Past Event! Note: this event has already taken place.

Charter Statements and the Trudeau Ministry: The Parliamentary Reporting Duty in Comparative Context

March 15, 2018 at 2:30 PM to 4:00 PM

Location:A602 Loeb Building

Dr. James B. Kelly, Professor of Political Science, Concordia University


Under section 4.1.1 of the Department of Justice Act, the Minister of Justice is required to review all bills submitted by the ministry and to report any Charter inconsistencies to the House of Commons at the first opportunity.  Despite the invalidation of significant statutes by the Supreme Court of Canada as inconsistent with the Charter, a section 4.1.1 report to the House of Commons has never occurred.  The mandate letter issued by the Prime Minister to the Minister of Justice in 2015 commits the Trudeau ministry to demonstrate greater commitment and respect for the Charter of Rights.  Acting upon this, the Minister of Justice began submitting to Parliament, in the context of bills within her brief such as Bill C-14 (Medical Assistance in Dying), ‘Charter Statements’ that outline why a bill is viewed as consistent with the Charter of Rights.  As of April 2016, the Minister of Justice has submitted 14 Charter Statements to Parliament.  Under Bill C-51 (An Act to amend the Criminal Code and the Department of Justice Act), which is currently before the Senate, the Trudeau ministry intends to formalize this practice, whereby the Minister of Justice will submit a Charter Statement for all bills introduced by the ministry.  The purpose of this talk is two-fold: first, to provide an analysis of the initial 14 Charter Statements issued by the Minister of Justice to the House of Commons; and second, to place the duty to report proposed by Bill C-51 within a comparative context of existing ministerial reporting obligations, and parliamentary reforms, in New Zealand, Australia, and the United Kingdom.

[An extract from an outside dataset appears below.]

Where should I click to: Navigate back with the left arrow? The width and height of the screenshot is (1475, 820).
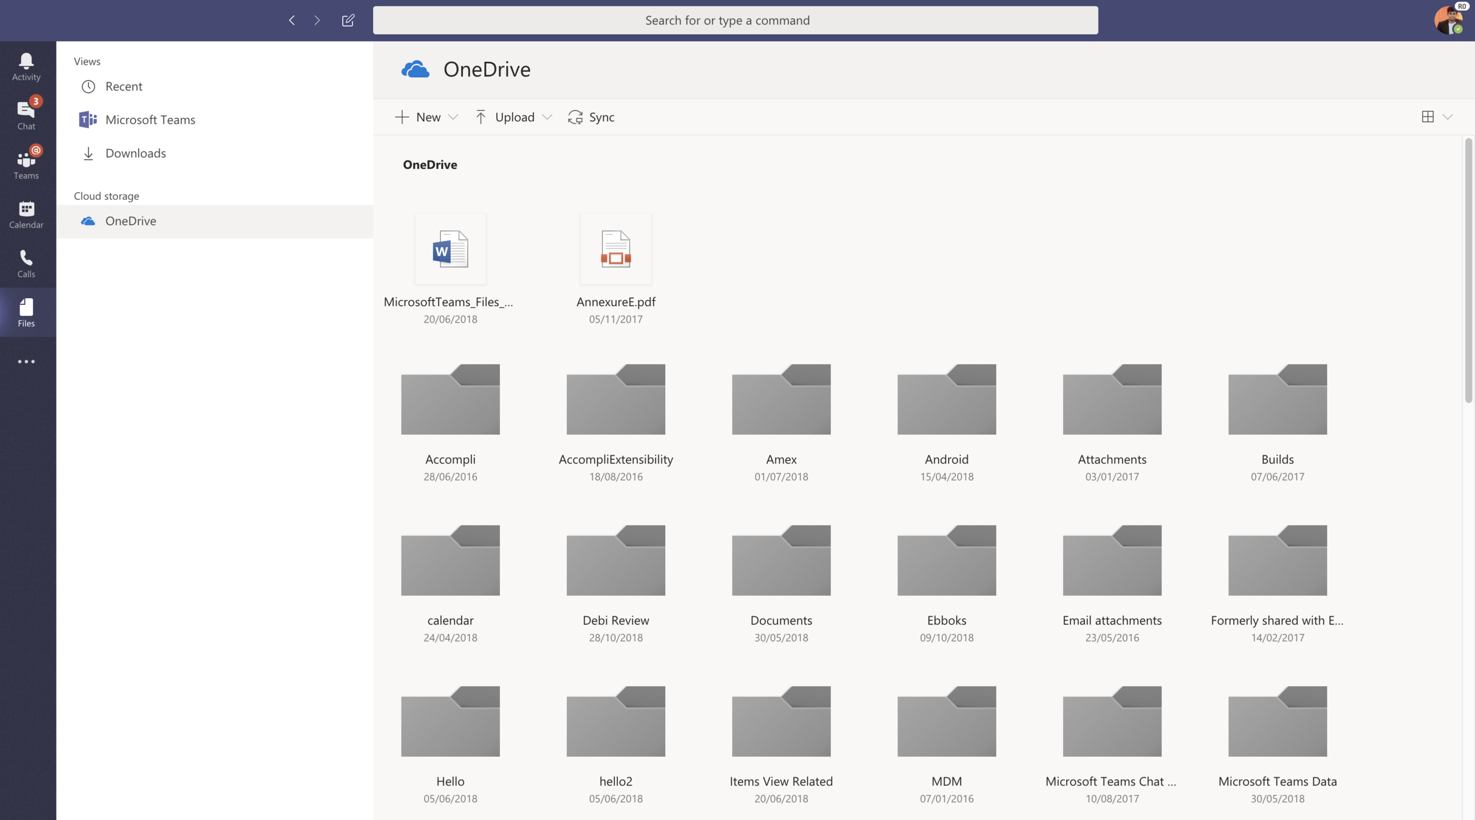(292, 20)
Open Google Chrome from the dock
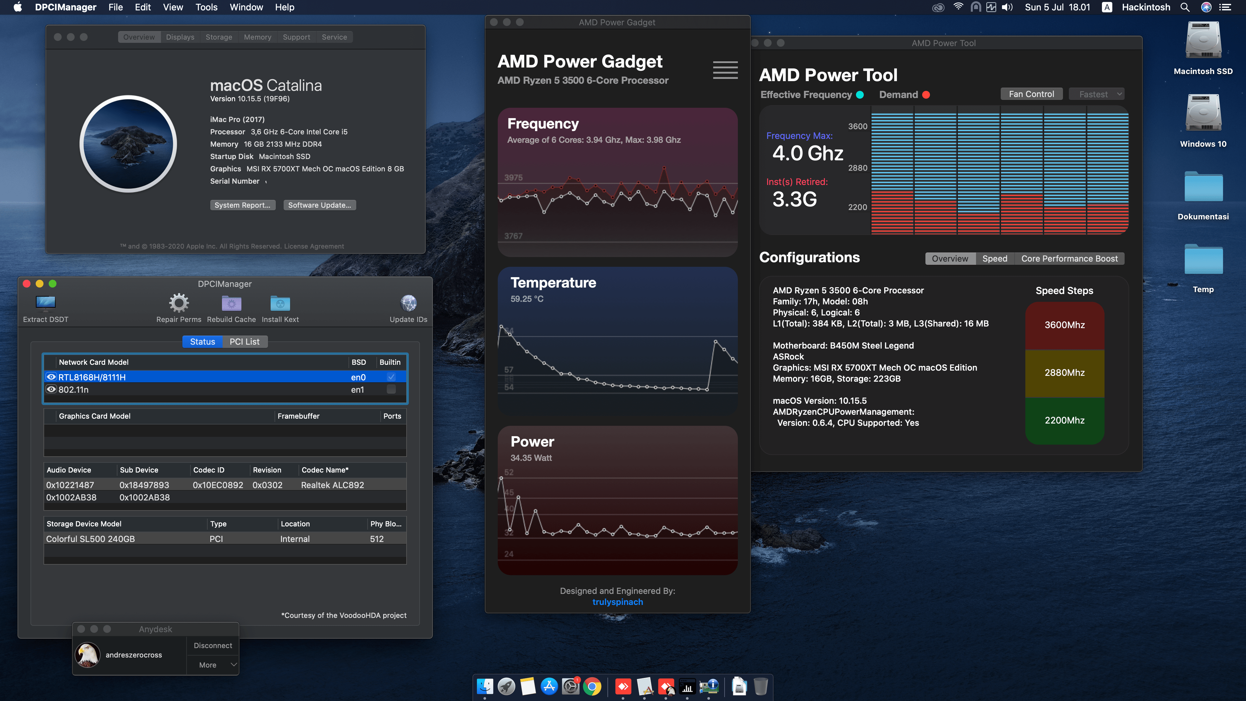 point(592,686)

James B. Kelly is Professor in the Department of Political Science at Concordia University, and holds a Ph.d. from McGill University, which was awarded in 1999.  His research focuses on the judicialization of politics associated with the introduction of the Charter of Rights and Freedoms in 1982, as well as the adoption of bills of rights in Westminster parliamentary democracies such as New Zealand and the United Kingdom.  His books include Governing with the Charter (UBC Press 2006), Contested Constitutionalism (UBC Press 2009) that was co-edited with Christopher P. Manfredi, and Parliamentary Bills of Rights: The Experiences of New Zealand and the United Kingdom, published by Cambridge University Press in 2016, and co-authored with Janet L. Hiebert.  He is currently working on a manuscript for UBC Press that explores the former Harper government and the Charter of Rights, which is entitled Confronting the Court: the Harper Conservatives and the Charter of Rights.  His newest research project focuses on Northern Ireland and the human rights commitments in the 1998 Good Friday Agreement.   Dr. Kelly is a former Assistant Editor and Co-editor (English) of the Canadian Journal of Political Science.

Sponsored by the Bell Chair in Canadian Parliamentary Democracy.